* What this exercise asks:
- 1) Answer these from the lecture notes:
(a) What share of the grade is the midterm worth?
(b) When are the full lecture slides posted?
(c) Where are the readings posted?
- 2) From the lecture notes, list every course Dr. Steph teaches, with its code.
- 3) Write the next part of the lecture notes, continuing after the last line shown.
Excerpt provided Start Marker
Judgment and Decision Making (PSYC10) - Lecture Notes

About Dr. Steph

  • Dr. Steph is American.
  • She obtained her PhD here.
  • She is an Assistant Professor in the Teaching Stream.

Key Interests

  • Research interests include:
    • Technology attitudes.
    • Sacred Values.
    • Moral Judgment and Decision-Making.
  • Teaching:
    • C02 - Sci Communication in Psych
    • C71 - Social Psych Laboratory
    • D15 - The Psychology of Morality
    • C10 - Judgment and Decision-Making

Today's Plan

  1. Policies/Administrative/Assessment
  2. Course Overview
  3. Examples
  4. Experimentation

Things To Know

  • Attendance and participation in class discussions are expected (no Web Option).
  • Punctuality is expected.
  • No screens (computers, tablets, phones, etc.) during lecture without permission.
  • Outline slides are posted before lectures.
  • Full lecture slides are posted after the lectures.
  • Sit on the side of the room with the screen preference that matches yours!

Assessment

  1. Random quizzes (50% probability) on the reading assignments: 10%
  2. Online surveys/data collection assignment: 10%
  3. Short paper: 10%
  4. Midterm: 35%
  5. Final Exam: 35%

Course Material

  1. More applied than most psychology courses at UTSC.
  2. No textbook. All readings are posted on Quercus. Most are written for a lay audience and focus on real-world applications of the research.

Course Objectives

  1. Learn how to evaluate and accumulate evidence: how to draw valid inferences from data, and how to identify what kinds of data would best help you make a decision.
  2. Learn how to avoid common decision-making errors and biases.
  3. Learn how to predict and influence the decisions and behavior of others.

Examples of Decision-Making & Judgement

  • IHME's April 8, 2020 Forecast of COVID-19 Deaths in the U.S.
  • U.S. Coronavirus Rates Are Rising Fast Among Children
  • Covid may raise the risk of diabetes in children, C.D.C. researchers reported.
  • Over Two Million Americans Aren't Working Due to Long Covid (Brookings Institution report says the loss of work translates into roughly $170 billion a year in lost wages).

Correlation vs. Causation

Experimentation

  • Decisions are forecasts. Launching an album in March vs. July.
  • Much of decision making is about predicting the future. If I do X, Y will happen.
  • Let's consider how to make forecasts.

Making Forecasts

  • Should we release our album in March or July?
Excerpt provided End Marker
Stored data Start Marker
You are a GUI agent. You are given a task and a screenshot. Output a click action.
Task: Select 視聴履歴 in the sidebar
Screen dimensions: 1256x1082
Stored data End Marker
* Task-by-task results:
- 1)
(a) 35%
(b) After the lectures
(c) On Quercus

- 2)
C02 - Sci Communication in Psych
C71 - Social Psych Laboratory
D15 - The Psychology of Morality
C10 - Judgment and Decision-Making

- 3)
  • Look for examples of what is done. For example, maybe most albums of this genre are released in the summer.
  • Rely on salient examples/stories/experience. For example, maybe you know of a similar album that was released in July and did well.
  • Look for data on consumer demand. For example, maybe our target audience is more likely to buy and listen to music in July than in March.
  • Look for data on effectiveness of different album release times. For example, maybe most albums that get released in July outperform most albums that get released in March .

Establishing Causality

  • The best way to establish causality (If X, then Y) is to run experiments.

Experiment Components

  • Experiments have three defining features:
    • Independent variable: The thing you change across conditions.
    • Dependent variable: The thing you are are trying to change.
    • Random assignment: Randomly assign units to treatments.

Movie Experiment Example

  • Imagine you’ve made two movies – a horror and a comedy – but can only release one of them. We want to release the one that people will like more.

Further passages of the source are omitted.